You are viewing a plain text version of this content. The canonical link for it is here.

Posted to user@flink.apache.org by Matt <dr...@gmail.com> on 2017/04/07 19:01:01 UTC

Flink + Druid example?

Hi all,

I'm looking for an example of Tranquility (Druid's lib) as a Flink sink.

I'm trying to follow the code in [1] but I feel it's incomplete or maybe
outdated, it doesn't mention anything about other method (tranquilizer)
that seems to be part of the BeamFactory interface in the current version.

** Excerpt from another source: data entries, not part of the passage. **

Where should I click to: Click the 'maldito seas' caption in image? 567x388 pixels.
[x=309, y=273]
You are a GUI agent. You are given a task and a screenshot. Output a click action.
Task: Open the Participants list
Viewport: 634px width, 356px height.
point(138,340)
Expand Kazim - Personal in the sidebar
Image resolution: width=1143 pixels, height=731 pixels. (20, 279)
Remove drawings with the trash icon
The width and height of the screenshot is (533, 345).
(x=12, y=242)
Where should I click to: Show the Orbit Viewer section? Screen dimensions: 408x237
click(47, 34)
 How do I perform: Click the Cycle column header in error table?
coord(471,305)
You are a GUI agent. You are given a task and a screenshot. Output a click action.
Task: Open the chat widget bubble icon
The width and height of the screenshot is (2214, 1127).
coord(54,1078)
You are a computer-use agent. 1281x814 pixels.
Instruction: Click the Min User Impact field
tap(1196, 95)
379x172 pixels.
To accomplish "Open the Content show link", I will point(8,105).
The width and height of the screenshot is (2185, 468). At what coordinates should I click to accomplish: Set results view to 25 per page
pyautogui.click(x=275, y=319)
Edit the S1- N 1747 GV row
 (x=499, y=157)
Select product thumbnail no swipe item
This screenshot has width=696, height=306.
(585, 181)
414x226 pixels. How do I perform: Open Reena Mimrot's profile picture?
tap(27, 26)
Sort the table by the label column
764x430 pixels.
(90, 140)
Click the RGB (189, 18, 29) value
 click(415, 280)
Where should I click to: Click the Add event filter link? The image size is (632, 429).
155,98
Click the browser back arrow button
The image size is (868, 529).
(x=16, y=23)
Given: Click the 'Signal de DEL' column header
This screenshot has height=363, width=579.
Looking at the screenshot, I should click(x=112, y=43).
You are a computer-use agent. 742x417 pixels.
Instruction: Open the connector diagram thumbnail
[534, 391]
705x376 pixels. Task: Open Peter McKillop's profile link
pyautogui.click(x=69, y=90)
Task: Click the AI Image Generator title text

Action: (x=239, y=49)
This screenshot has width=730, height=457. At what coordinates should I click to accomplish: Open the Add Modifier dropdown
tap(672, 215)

If anyone has any code or a working project to use as a reference that
would be awesome for me and for the rest of us looking for a time-series
database solution!

Best regards,
Matt

[1] https://github.com/druid-io/tranquility/blob/master/docs/flink.md

Re: Flink + Druid example?

Posted by dr...@gmail.com.

Thank you for the information, I'll have a look.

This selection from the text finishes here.